You see that in Judo and Aikido, but not in good Tai Chi. And this is one of the reasons why Tai Chi is so completely unique to other arts, aside from the “internal” component. So, I posted this suggestion of difference, and underneath is the link to the Youtube:
Hmmm. Yes, but I would suggest that in Tai Chi the elastic energy you are storing and releasing is in your opponent’s body. That energy in your body is powerful and massive, and so it can be contained and concealed in a small area – and then moved or swiveled around like a canon directed just on your opponent’s center. So – they’re similar, but still miles apart. Tai chi is much more like compressing a balloon against your fingertips to blast it off.
Professor Cheng’s breakdown of the four component parts of a Fa Jin help us understand the difference. He said a Fa Jin needed four things: 1) strong root, 2) strong internal energy, 3) the wave of resistance from the opponent, and 4) aiming your Jin like an arrow straight through the opponent’s center, and slightly upward.
[I may have this wrong! He may have made one of the four points “the right touch”, i.e. don’t be too heavy, so that you are sensitive to what they are doing.]
Without the first two components, that both come from powerful internal energy cultivation, it won’t work. Your powerful sung energy makes you like a wall, or a tree, a massive immovable object completely disproportionate to your physical stature. (So, big people can imitate this advantage over lightly built skinny people; hence, there’s a lot of big “Tai Chi Masters”.)
Your unusual magnet-like connection to the ground, the root, makes the opponent’s attack against you like a balloon compressing itself on a blunt stick. Once you have weathered the storm of their attack, i.e. neutralized their mass and energy, the huge compressed energy of the “balloon” rests squarely lined up on your person. You have the opportunity at this point, to unleash all of the balloon’s tension against itself, as if the balloon was massively compressed on the stylus of your fingertips. Your “push” is the release of that massive tension build up, that only happens if your root is powerful enough that you are immoveable to them.

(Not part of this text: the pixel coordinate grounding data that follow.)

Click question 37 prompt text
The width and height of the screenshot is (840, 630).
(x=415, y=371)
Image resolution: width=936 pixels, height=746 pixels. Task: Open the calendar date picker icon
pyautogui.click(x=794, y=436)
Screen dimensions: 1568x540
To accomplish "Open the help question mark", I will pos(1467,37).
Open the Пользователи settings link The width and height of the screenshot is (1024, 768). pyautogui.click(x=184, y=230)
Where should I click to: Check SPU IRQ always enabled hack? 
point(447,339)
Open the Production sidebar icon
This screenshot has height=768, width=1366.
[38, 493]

If you move, or slip, or shift, the tension pops into release. If you have insufficient root, then the tension never builds up to the amounts required to send them flying away, because you have taken advantage of that law in physics that states, “If you control the center of the object, you control the object.”

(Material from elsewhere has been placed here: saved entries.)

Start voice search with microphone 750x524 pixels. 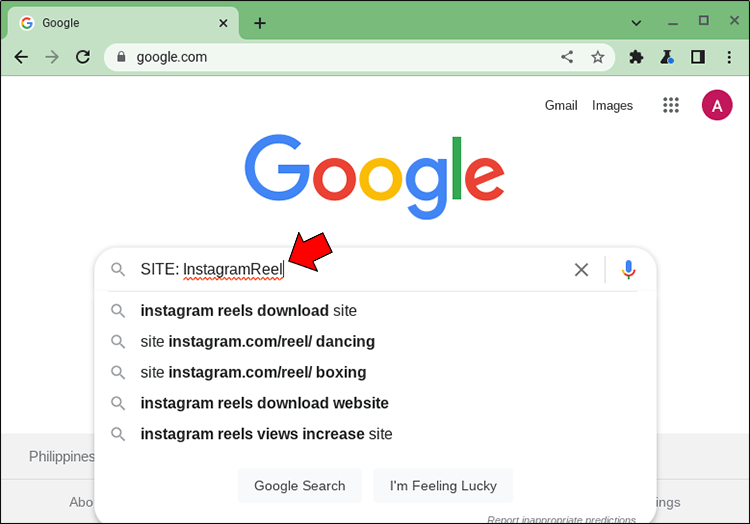628,269
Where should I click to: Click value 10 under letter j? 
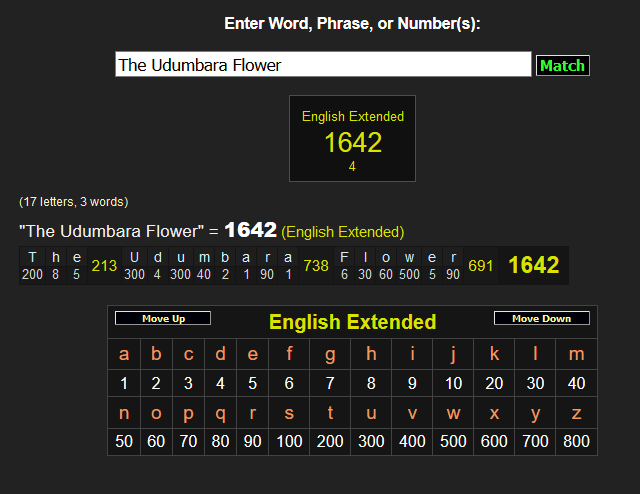tap(453, 383)
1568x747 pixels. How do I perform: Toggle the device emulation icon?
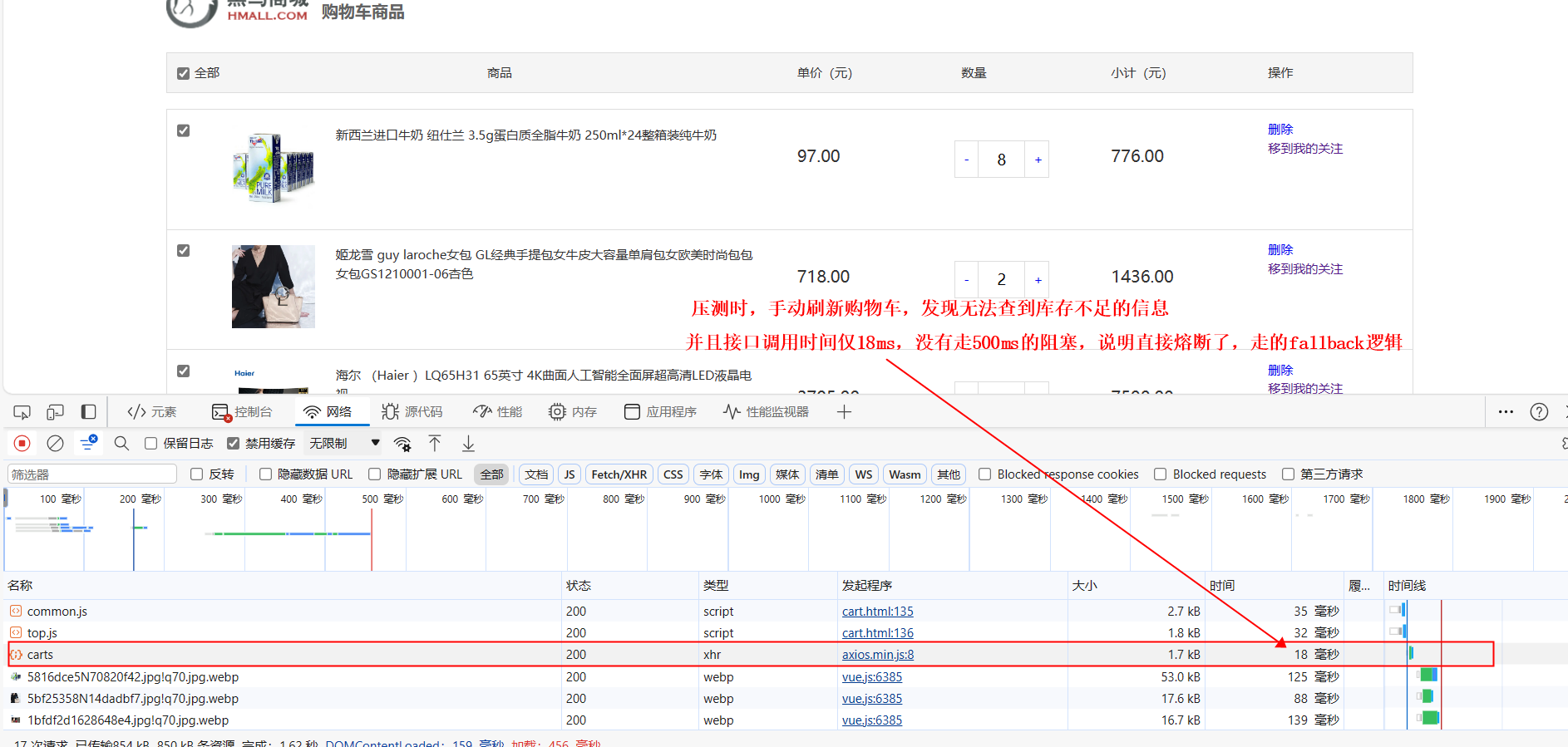tap(55, 412)
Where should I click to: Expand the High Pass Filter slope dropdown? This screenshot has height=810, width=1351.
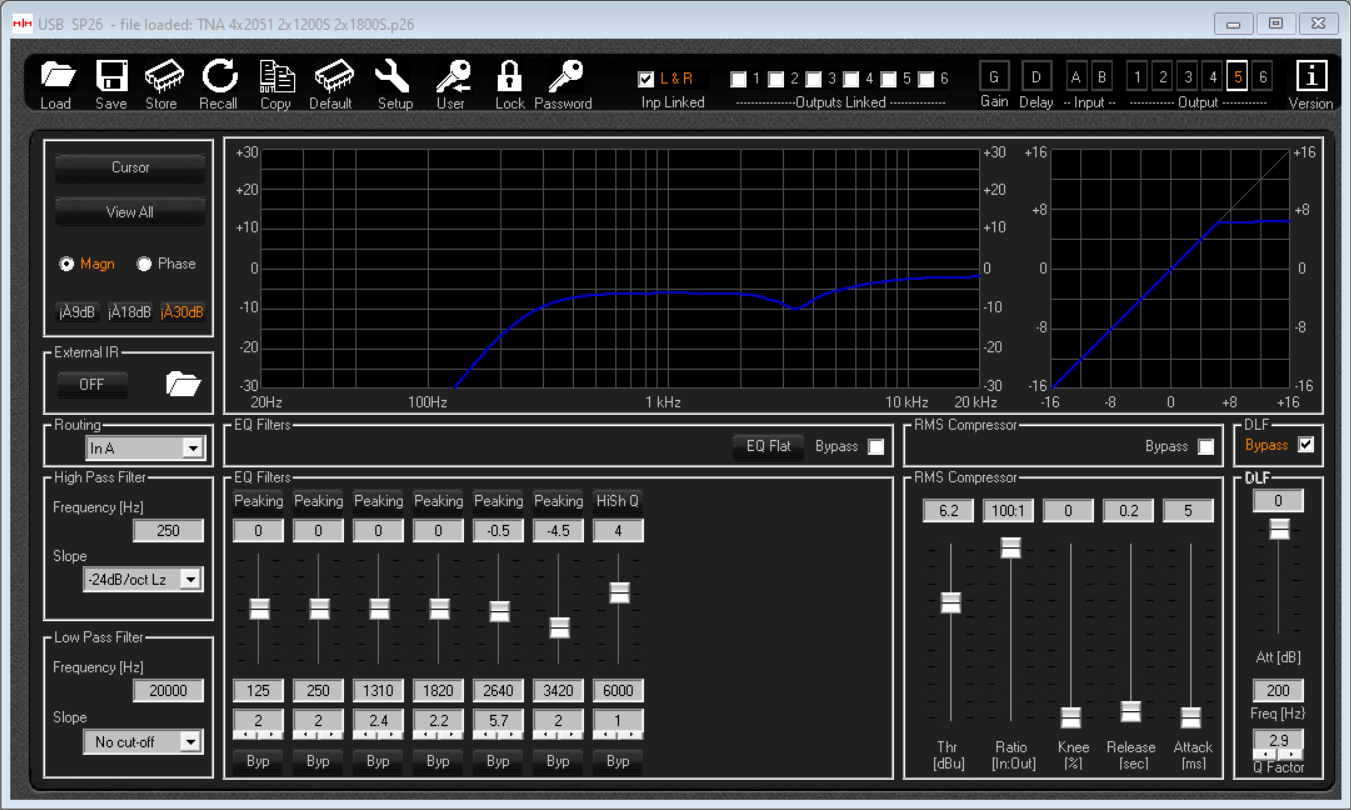(x=189, y=579)
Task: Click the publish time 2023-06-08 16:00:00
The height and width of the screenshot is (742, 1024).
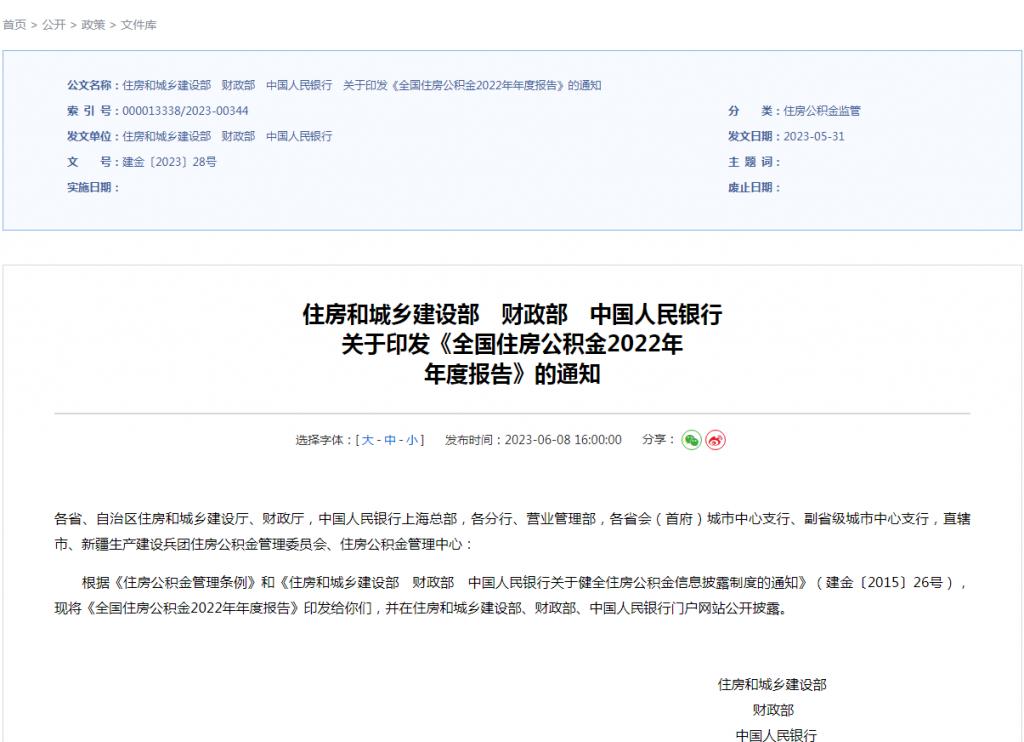Action: [x=563, y=440]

[Most of the success in push hands and Tai Chi as a martial art is derived from your ability to manipulate the “movement discussion” between you and your opponent because of your internal power. Your internal power is so strong that they cannot reach to, or find, or manipulate you to give them, your center. And likewise your internal power is so strong that they cannot stop you from touching their center, or do so without producing a situation that makes them tense, without using tension, and thus giving you the wave of resistance that you then dilate with the precisely-timed and exquisitely-aimed pulse of your push.]
All of that compression power is built up by you directly on their center. It takes great internal power or external strength (strength works too, as in the example of the fat master who has no internal cultivation, but the physical mass to partly imitate the physics) to direct the pressure and the direction of force precisely where it needs to be directed, or changed slightly, in accordance with any shift your opponent might make in the moments before the Fa Jin.
That precise, subtle steering and control around the opponent’s center is also something that comes from the internal power. The touch, the great sensitivity, to manage the triggering and aiming of the great power comes from long practice in push hands. Feeling people defend, move, attack, shift, protect. The lighter you work, the more you progress. So, Professors Yang and Cheng, and Ben Lo, both said work light, aka with four ounces.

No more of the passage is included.